Sample size: 36 students across two semesters experienced counterbalanced treatment and control conditions.
Data Sources:
- Students’ drafts for each writing project, scored with rubrics measuring writing skills before and after the review process (scored without knowledge of condition and draft).
- Students’ survey responses regarding the feedback process for each project.
- Across all five writing projects, human peer feedback led to significantly greater improvement than did genAI partner feedback.

Figure 1. Averaging all five projects, students using a peer (M = 7.66 , SD = 1.80) for the review process improved their drafts significantly more than students using genAI (M = 6.57 , SD = 1.22 ) as a review partner, t (34) = 2.13, p < .05, g = 0.70. Error bars are 95% confidence intervals for the means.
- Across all five writing projects, students engaging in the review process rated both receiving and giving feedback with a human peer to be significantly more helpful than with a genAI partner.

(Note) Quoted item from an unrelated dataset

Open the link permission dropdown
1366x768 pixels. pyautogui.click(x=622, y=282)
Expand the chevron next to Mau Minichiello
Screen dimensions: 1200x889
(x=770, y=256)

Figure 2. Averaging all five projects, students rated the experience of receiving feedback from a peer (M = 3.44 , SD = 0.78) to be significantly more helpful than receiving feedback from genAI (M = 3.09 , SD = 0.63), t (33) = 2.35, p <.05, g = .39. Students also rated the experience of giving feedback to a peer (M = 3.53 , SD = 0.74) to be significantly more helpful than giving feedback to a genAI partner (M = 3.04 , SD = 0.80), t (33) = 2.93, p <.01, g = .49. Error bars are 95% confidence intervals for the means.
Eberly Center’s Takeaways:
- Giving and receiving feedback with a peer helped students significantly improve their writing more than feedback from carefully prompted genAI. The consistent trend of peer review being more effective than genAI was observed across all five projects. This finding suggests that, for intermediate-level undergraduate students, the use of genAI as a review partner may not be as effective at improving students’ writing as collaborating with a human peer for the review process.
- Students rated both giving and receiving feedback while engaging with a peer to be more helpful than engaging in the process with genAI. The trend of peer review being rated as more helpful was consistent across all five projects. Notably, the pattern of differences in students’ reported helpfulness for each project mirrored that of their actual writing performance, suggesting that students’ perceptions of how helpful the feedback process was for a given assignment is well aligned with subsequent improvements in their revised writing.